Image 2&3 is my Superspacer app tool - a couple of inches of 1x2 - the first notch is for the glass and the second notch is 1/4"(minus) so as to press the SS to the glass as it slides along. And a little metal finger to hold the SS in place.

Image 4 is another small hunk of 1x2 notched to the width of the finished window (+.001/2") so it will slide. Then I epoxied a strip of metal to one end with 2 notches for the glass and part that fits between the glass that sticks down ?1/16(32)?" - see image 5.

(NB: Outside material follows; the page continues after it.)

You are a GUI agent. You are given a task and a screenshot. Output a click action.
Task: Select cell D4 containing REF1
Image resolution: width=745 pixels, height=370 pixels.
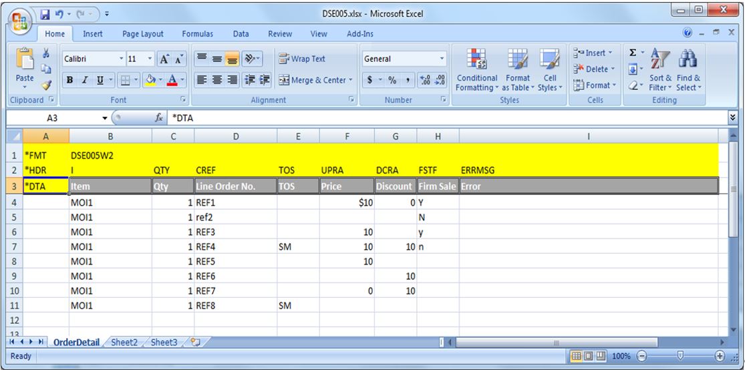235,202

Edgetech sells only to wholesalers - which only sell to dist. - which only sell to retailers - I found one window place locally who would order it for me. However ... Ebay - search for [ edgetech spacer ] - same price I paid. - Only comes in 66' rolls at approx $1/ft - and I'm going to end up with about 40' left over (second roll) (on this project) It'll be fersale.

I injected all of my windows with helium (because I had a left over tank sitting in the garage) - I figured it was "dry". I ran across a web page - .. heat conductivity of various materials. Silver was the best at 429, then Copper at 401, window glass at .96, etc. Helium at .142, Nitrogen at .024 with Oxygen at .024 and (ta-da) Air at .024. Argon at .016 and something called Carbon dioxide at .0146 the lowest. Wonder where one could find that? Anything to keep the Dihydrogen Monoxide (DMHO) out of my windows.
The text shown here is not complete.